▸ Description of the task:
The answer is the line containing "Task: Pause the download with the pause icon" plus every line after it to the end of the material, retyped exactly and without the pictures.

▸ Exercise input:
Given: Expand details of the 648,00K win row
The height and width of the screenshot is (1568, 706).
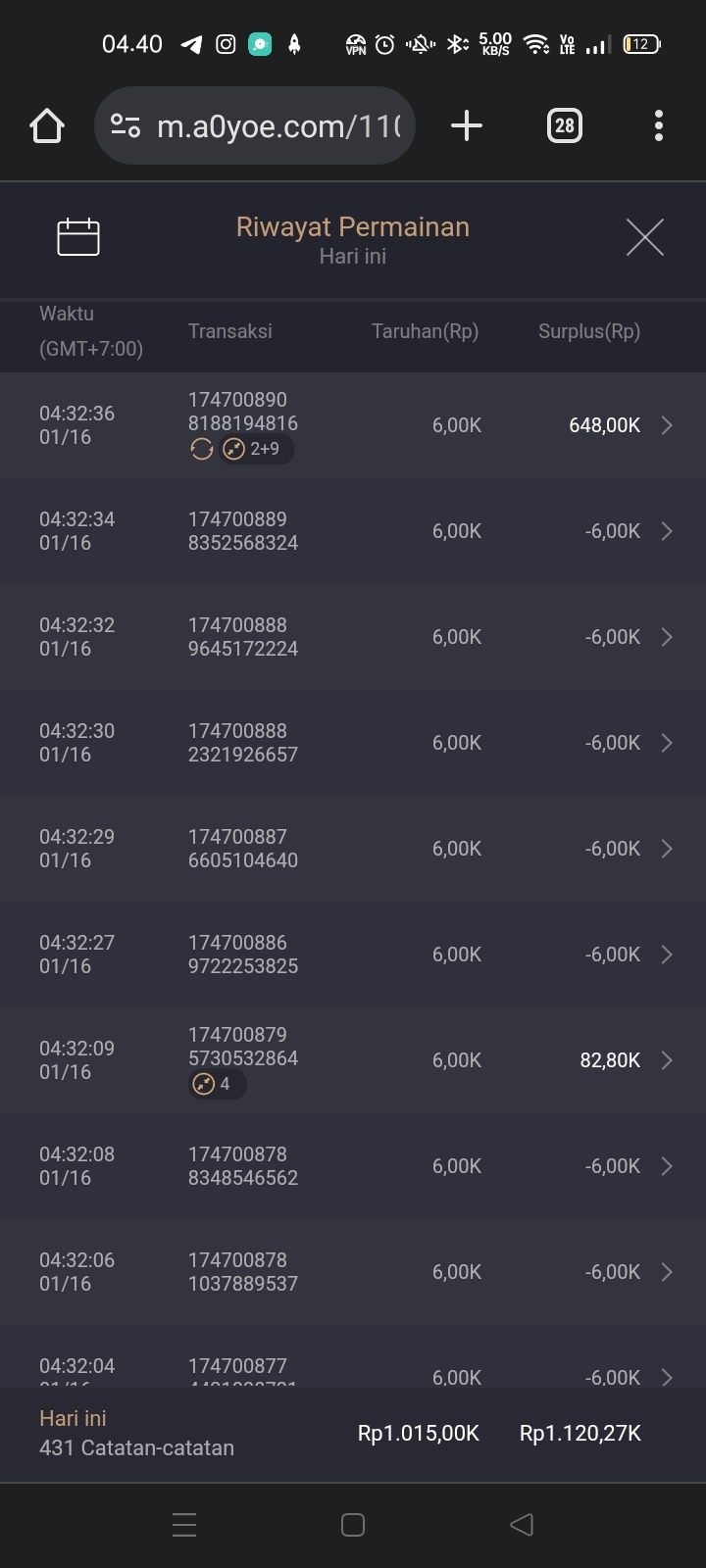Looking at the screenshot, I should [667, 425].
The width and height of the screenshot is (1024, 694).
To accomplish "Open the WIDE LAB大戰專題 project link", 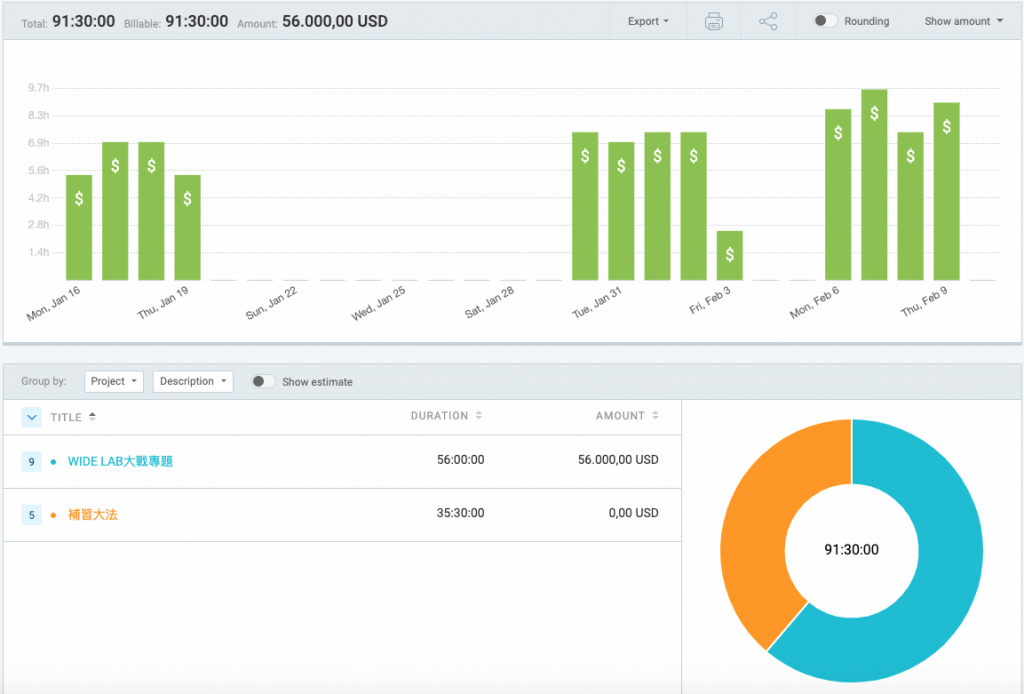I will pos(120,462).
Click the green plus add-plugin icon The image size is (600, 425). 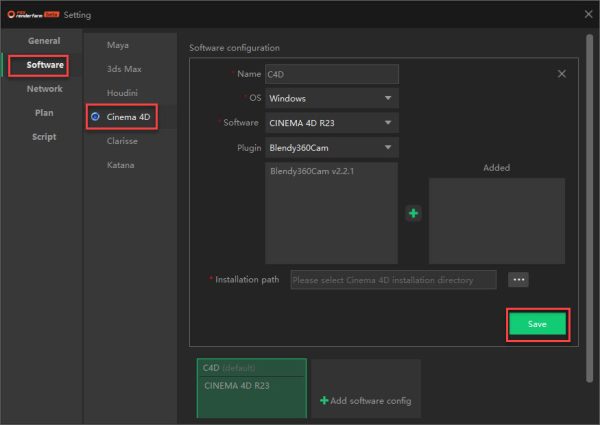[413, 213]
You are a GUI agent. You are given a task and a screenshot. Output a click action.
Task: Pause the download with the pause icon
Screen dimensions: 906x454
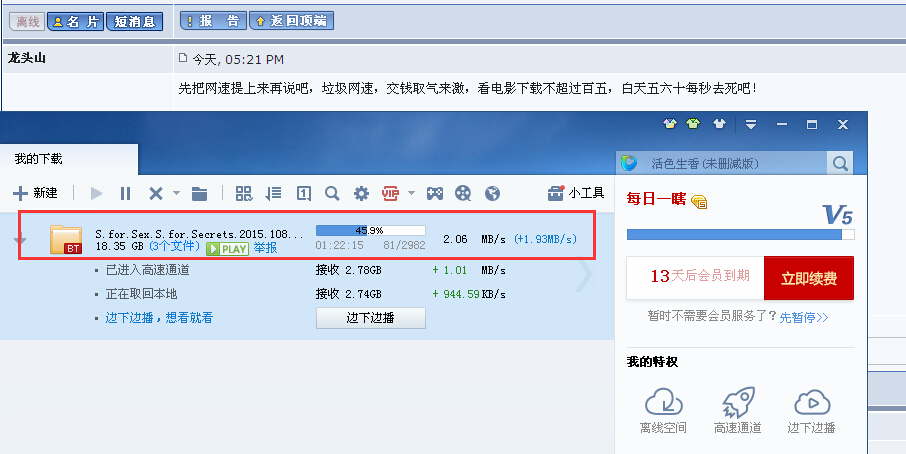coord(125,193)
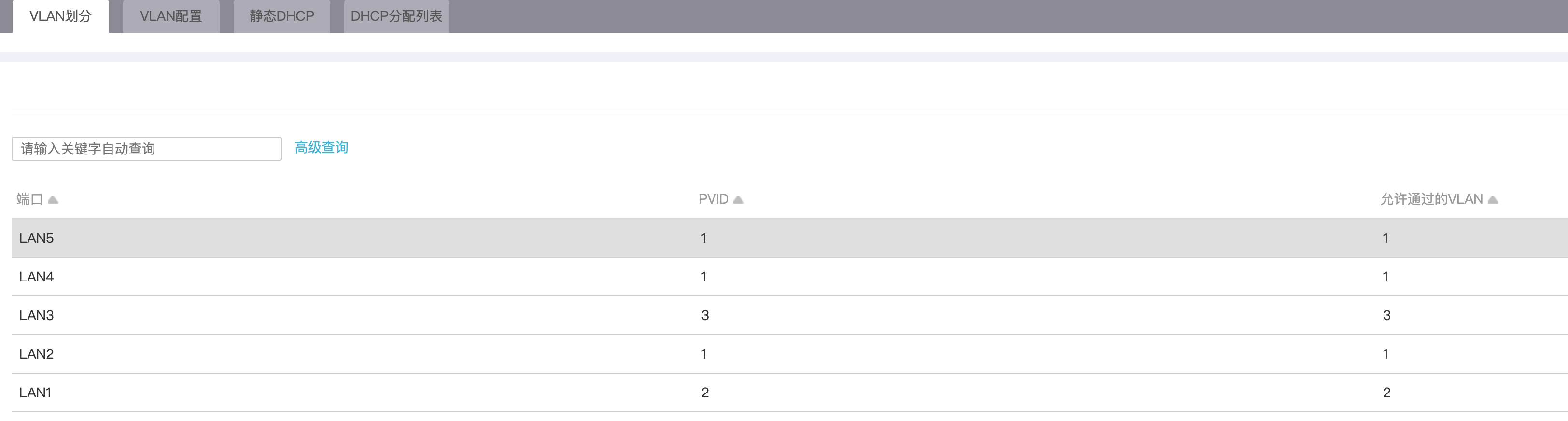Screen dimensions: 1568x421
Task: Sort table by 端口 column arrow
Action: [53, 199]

▸ Response area:
Task: Pause the download with the pause icon
Screen dimensions: 906x454
coord(125,193)
Screen dimensions: 1568x421
Task: Sort table by 端口 column arrow
Action: [53, 199]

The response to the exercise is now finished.